Your assignment: Repeat word for word the portion of the article on unpaid GP supervisors that begins at the words "Shoring up GP" and stops after the words "of clinical supervision.".

*** Reading passage Section Begins ***

Why are GP supervisors working for free?

4 minute read

The rural doctor lobby group has landed in Canberra asking for action on this disparity between general practice and other specialities.

The Rural Doctors Association of Australia has used its annual Canberra visit to draw attention to the fact that GP supervisors, unlike their hospital-based counterparts, receive virtually no remuneration for training registrars.  

Shoring up GP training – particularly in rural areas – has been a focal point of pre-budget submissions from GP advocacy bodies this year.  

ACRRM, the RDAA and General Practice Supervision Australia all used their submissions to call for targeted funding for GP supervisors to, as GPSA put it, “reverse the tide” on the dwindling general practice workforce. 

The current funding model for GP supervisors only remunerates them for certain activities, like group meetings with registrars, professional development and time spent as a lecturer.  

Training practices get a subsidy and a teaching allowance, but these may not always be passed on to the supervisor. 

There’s no money for the actual task of clinical supervision.  

As the RDAA pointed out in its own budget submission – if supervisors in any other specialty were subject to the same terms, they would likely quit.  

GPSA chair Dr Srishti Dutta said the current level of funding for medical students in general practice only allows for the “pot plant experience”, where the student sits silently in the corner of the consult room.  

“As my colleague Dr Bruce Willett has said, general practice is not a good spectator sport,” Dr Dutta told The Medical Republic.  

“There’s evidence to show that medical students are more likely to benefit and return to general practice if the gold standard, which is parallel consulting, is provided.” 

Being able to provide the gold standard is, of course, dependent on the practice being able to physically facilitate the student’s needs and the supervisor being able to take the time to be present; something the current system cannot provide for.  

“The majority of the supervision payments are based on the construct of a minimum amount of time and education required, as opposed to an optimum amount of time and education required,” Dr Dutta said. 

With the Medical Deans of Australia and New Zealand planning to expand opportunities for students and junior doctors to gain meaningful experience in general practice, GPSA said the time to improve supervisor conditions was now.  

“GPSA is advocating for broad ministerial recognition of the crucial role the community (private) general practice plays in converting this expanded cohort of medical students and junior doctors to vocational GP training pathways,” its budget submission read.

*** Reading passage Section Ends ***
*** Record excerpts Section Begins ***

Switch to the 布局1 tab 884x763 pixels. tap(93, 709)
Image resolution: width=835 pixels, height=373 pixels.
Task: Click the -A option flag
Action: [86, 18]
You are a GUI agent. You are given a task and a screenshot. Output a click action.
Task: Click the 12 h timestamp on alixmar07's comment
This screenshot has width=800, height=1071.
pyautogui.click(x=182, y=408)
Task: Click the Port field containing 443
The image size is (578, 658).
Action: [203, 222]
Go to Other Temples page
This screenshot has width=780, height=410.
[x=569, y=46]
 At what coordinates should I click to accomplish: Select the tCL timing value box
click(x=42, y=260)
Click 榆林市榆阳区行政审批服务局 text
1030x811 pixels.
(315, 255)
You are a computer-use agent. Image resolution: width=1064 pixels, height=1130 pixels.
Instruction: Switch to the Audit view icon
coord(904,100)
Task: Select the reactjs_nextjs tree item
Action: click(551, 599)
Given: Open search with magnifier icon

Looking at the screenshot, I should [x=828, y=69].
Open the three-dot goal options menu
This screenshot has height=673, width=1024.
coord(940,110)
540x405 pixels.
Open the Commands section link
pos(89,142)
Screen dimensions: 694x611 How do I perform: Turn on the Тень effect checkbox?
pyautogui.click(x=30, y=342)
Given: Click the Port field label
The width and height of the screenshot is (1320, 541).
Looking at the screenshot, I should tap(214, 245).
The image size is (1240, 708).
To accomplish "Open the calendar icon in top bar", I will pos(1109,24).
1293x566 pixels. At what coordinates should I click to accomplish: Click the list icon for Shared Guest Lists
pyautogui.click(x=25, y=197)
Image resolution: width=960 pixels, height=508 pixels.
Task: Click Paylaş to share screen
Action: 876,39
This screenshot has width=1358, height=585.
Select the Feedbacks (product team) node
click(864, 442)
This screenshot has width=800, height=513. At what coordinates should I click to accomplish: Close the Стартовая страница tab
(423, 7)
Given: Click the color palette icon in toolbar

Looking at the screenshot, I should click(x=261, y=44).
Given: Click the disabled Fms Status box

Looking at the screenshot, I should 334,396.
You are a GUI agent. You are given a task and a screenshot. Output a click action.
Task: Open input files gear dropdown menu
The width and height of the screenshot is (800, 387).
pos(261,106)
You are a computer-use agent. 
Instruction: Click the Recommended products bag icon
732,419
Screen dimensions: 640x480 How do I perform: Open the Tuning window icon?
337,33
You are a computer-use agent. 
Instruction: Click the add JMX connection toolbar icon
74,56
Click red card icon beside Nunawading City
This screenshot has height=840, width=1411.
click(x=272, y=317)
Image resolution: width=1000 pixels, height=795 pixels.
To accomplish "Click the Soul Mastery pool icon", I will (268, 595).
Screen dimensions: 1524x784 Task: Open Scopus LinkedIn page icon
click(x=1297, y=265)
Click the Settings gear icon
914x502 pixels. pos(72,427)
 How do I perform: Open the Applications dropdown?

*** Record excerpts Section Ends ***

Task result:
Shoring up GP training – particularly in rural areas – has been a focal point of pre-budget submissions from GP advocacy bodies this year.  

ACRRM, the RDAA and General Practice Supervision Australia all used their submissions to call for targeted funding for GP supervisors to, as GPSA put it, “reverse the tide” on the dwindling general practice workforce. 

The current funding model for GP supervisors only remunerates them for certain activities, like group meetings with registrars, professional development and time spent as a lecturer.  

Training practices get a subsidy and a teaching allowance, but these may not always be passed on to the supervisor. 

There’s no money for the actual task of clinical supervision.